Likelihood Estimation
The "Likelihood estimation" method is an alternative to the "Attack potential" method used for the attack feasibility evaluation. It determines AFR without building attack trees. Instead of using such trees, the initial and residual likelihood is estimated and translated into the AFR, as shown in the table below. The likelihood is divided into four categories: highly likely, likely, less likely, and unlikely.
|
AFR |
Likelihood |
| high | highly likely |
| medium | likely |
| low | less likely |
| very low | unlikely |
As a consequence, this method is far less rigorous and detailed and should therefore only be used in certain use cases, e.g., high-level TARAs, SW-only projects, projects with unclear context (which HW is used, which signals are transferred, which data is stored, etc.).

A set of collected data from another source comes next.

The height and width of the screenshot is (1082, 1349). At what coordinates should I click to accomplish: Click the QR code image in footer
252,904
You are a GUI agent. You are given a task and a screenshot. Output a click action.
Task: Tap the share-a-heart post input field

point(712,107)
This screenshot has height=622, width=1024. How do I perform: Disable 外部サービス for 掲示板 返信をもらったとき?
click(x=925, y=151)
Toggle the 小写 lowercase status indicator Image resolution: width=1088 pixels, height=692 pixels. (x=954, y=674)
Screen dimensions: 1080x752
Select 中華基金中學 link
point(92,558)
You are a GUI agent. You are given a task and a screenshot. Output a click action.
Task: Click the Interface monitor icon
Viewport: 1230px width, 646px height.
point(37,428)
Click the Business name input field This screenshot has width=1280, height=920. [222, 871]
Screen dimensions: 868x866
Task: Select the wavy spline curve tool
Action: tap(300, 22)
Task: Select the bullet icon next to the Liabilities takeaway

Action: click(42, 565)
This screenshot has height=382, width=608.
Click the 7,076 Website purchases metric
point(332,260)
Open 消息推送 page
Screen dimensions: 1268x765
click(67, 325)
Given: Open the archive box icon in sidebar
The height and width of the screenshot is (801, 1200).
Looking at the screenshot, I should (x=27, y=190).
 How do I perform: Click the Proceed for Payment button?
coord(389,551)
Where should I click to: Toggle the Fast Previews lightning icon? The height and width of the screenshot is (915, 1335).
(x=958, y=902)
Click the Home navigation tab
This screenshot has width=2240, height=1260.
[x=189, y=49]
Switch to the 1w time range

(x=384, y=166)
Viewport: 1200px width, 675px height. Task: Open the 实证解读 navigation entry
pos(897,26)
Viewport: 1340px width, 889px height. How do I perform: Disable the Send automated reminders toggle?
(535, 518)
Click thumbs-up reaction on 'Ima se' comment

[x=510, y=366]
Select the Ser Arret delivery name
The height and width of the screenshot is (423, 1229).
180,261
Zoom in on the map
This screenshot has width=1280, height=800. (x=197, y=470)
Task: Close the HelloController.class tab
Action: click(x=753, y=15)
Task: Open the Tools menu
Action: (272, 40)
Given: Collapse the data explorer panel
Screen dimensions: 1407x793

You can select this method while creating a new project. On the likelihood estimation page, each threat is rated with an initial likelihood, and the reasoning for the rating is given.
- If only a TARA is done, all other columns will stay empty.
- If RRA is conducted, the residual likelihood is rated based on the linked security controls. Furthermore, reasoning for the residual likelihood is mandatory.
To differentiate the Likelihood estimation from the Attack potential method
The main differences to the attack potential method are:
- The "Assumptions" can not be enabled or disabled.
- The "Security controls" can not be enabled or disabled.
- The "Likelihood method" page removes the attack trees, technical attack trees, circumvent trees, and attack leaves tabs from the Attack potential method.